Сама Школа не особо впечатляла. Если, конечно, ничем не примечательное здание в три этажа, белевшее в конце цветущей липовой аллеи, было Школой. Даже высокая скала позади неё, поросшая раскидистыми соснами, заслуживала больше внимания.

А вот деревья слева, усыпанные цветами и усыпавшие землю разноцветьем лепестков, и сугробы, искрившиеся рассветными красками справа, подле ледяного ручья с резным деревянным мостом-коромыслом, который явно использовали как горку – действительно производили впечатление.

– Как здорово! И здесь целая деревня может поместиться! – Лив пыталась задержать разбегающийся взгляд на чём-то одном, но получалось не очень. – Ваша Школа такая большая?

– Её территория велика. – Иллюзионист, щурясь, высматривал кого-то вдали. – А, вот и они.

Проследив за его взглядом, Лив увидела двух девчонок, бежавших по алее по направлению к ним. Приблизившись, они синхронно согнулись в поклоне: как заподозрила Лив, не только в знак почтения, но и от колик в боку.

– Доброе утро, Мастер, – выдохнули девочки хором.

– Доброе. – Иллюзионист радушно улыбнулся. – Лив, знакомься – Полетт и Дариана. Девочки, это Лив. На сегодняшнее утро она целиком в вашем распоряжении. Полагаю, вы не заставите нашу гостью скучать?

– Нет, Мастер, – выпрямившись, ответили те: снова в один голос, вызвав у Лив серьёзные сомнения в том, умеют ли они говорить по отдельности.

Девочки были немногим старше неё. Близняшки, похожие настолько, будто одну просто взяли и отразили в зеркале. Темнокудрые, зеленоглазые, с вострыми лисьими носиками, и даже наряды одинаковые – простенькие платья чуть ниже колена, из жатого светлого хлопка.

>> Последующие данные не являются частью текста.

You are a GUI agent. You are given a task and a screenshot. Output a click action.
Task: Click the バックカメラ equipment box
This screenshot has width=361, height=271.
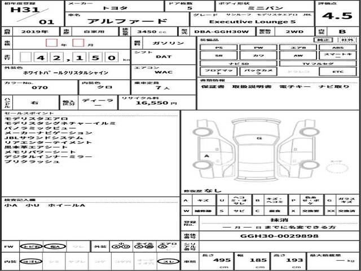258,72
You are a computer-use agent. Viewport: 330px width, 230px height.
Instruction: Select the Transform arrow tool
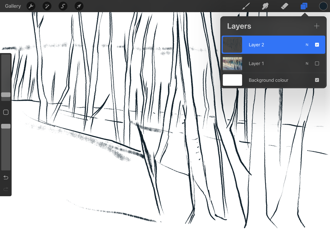click(x=79, y=6)
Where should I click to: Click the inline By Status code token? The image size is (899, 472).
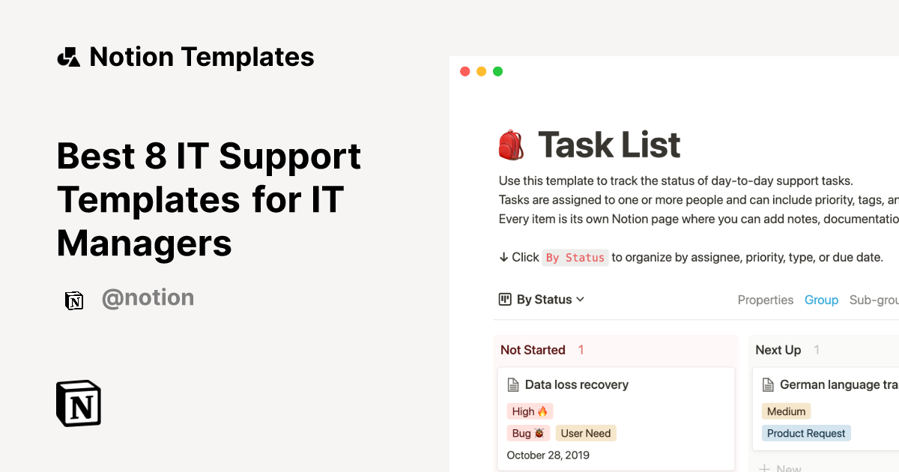click(x=575, y=258)
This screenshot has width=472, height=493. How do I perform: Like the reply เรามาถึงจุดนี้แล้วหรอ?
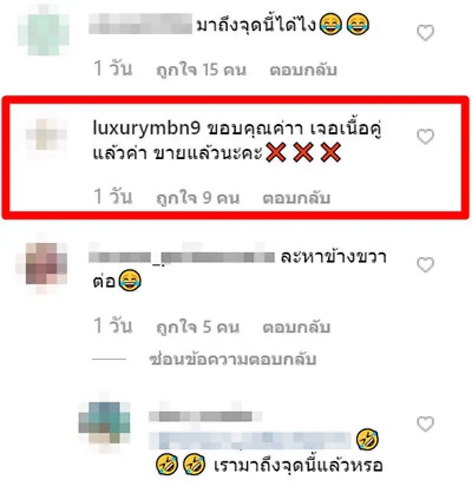pyautogui.click(x=425, y=424)
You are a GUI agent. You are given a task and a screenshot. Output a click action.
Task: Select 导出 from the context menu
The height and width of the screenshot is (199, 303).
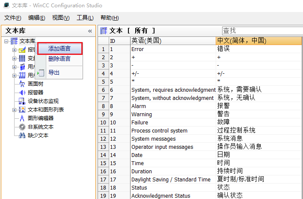[x=54, y=72]
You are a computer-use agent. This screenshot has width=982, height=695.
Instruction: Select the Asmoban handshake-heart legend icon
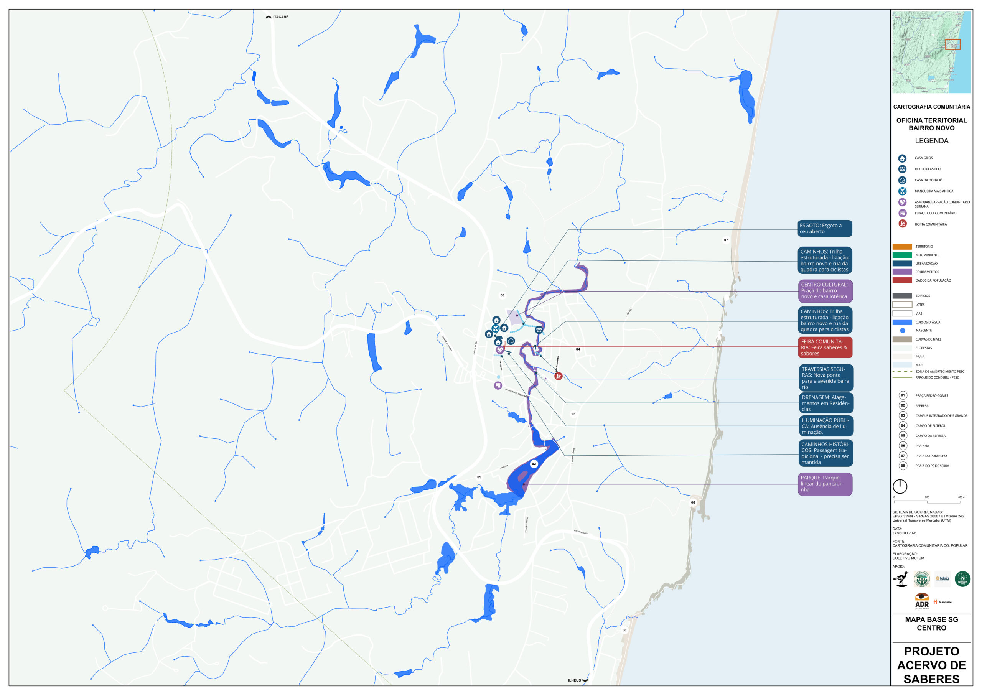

– Не скучай, – с искренним добродушием пожелал Иллюзионист – и, жестом велев остальным следовать за ним, направился к Школе.

– Мы скоро, – мельком обернувшись, добавил Арон.

– И, мхм, не натвори ничего, – важно бросил через плечо господин Гирен.

Лив смотрела, как троица удаляется по липовой аллее. Дождавшись, пока за ними закроются высокие двери резного дерева, повернулась к своим экскурсоводам, следившим за ней безо всякого выражения на одинаковых лицах.

Широко улыбнулась.

– У меня только один вопрос, – сказала она.

– Да? – ответили два голоса, слитые в один.

– Ничего, если я не буду называть вас по именам?

* * *

– И всё же поверить не могу, что ты у нас, оказывается, голубых кровей, – бурчал господин Гирен, отстукивая тростью ритм их шествия по широким, залитым солнцем коридорам Школы. Встречавшиеся им ученики кланялись Мастеру и с любопытством смотрели на его спутников: девочки и мальчики самых разных возрастов, но в одинаковых светлых платьях или робах. За стенами Школы Волшебников царило абсолютное равенство. Говорили, что в Камнестольнской Школе будущих колдунов учат другому – тому, что люди по природе своей неравны, а раз так, то слабому надо помочь упасть; но в Адаманте не делали различий между будущими князьями и детьми простолюдинов из глухих деревенек.

– Считай, уже нет, – пожал плечами Иллюзионист. – При посвящении в Мастера мы отрекаемся от наших семей, ты же знаешь.

– И тебе, мхм, позволили это сделать?

– Почему нет? Я был младшим княжеским сыном. Титул всё равно наследовал мой брат, и ко времени моего посвящения он уже был женат и обеспечил род Морли наследником.

– Но теперь, мхм, вы с Ташей последние представители…

– Она. – Мастер отстранённо смотрел вперёд. – Я не Морли вот уже шестьдесят лет.

Глядя на его лицо, Арон улыбнулся чему-то.

– Ваш учитель умер рано. Гораздо раньше, чем должно, – мягко, будто невзначай заметил амадэй. – И делать Мастером столь молодого волшебника, как вы, действительно было рискованным шагом. Я могу понять тех ваших коллег, что были против этого… но, полагаю, они давно уже убедились: ваш учитель сделала правильный выбор.

Иллюзионист покосился на него с лёгким удивлением.

– А вы и в самом деле недурны в своём деле, как я посмотрю, – констатировал Мастер.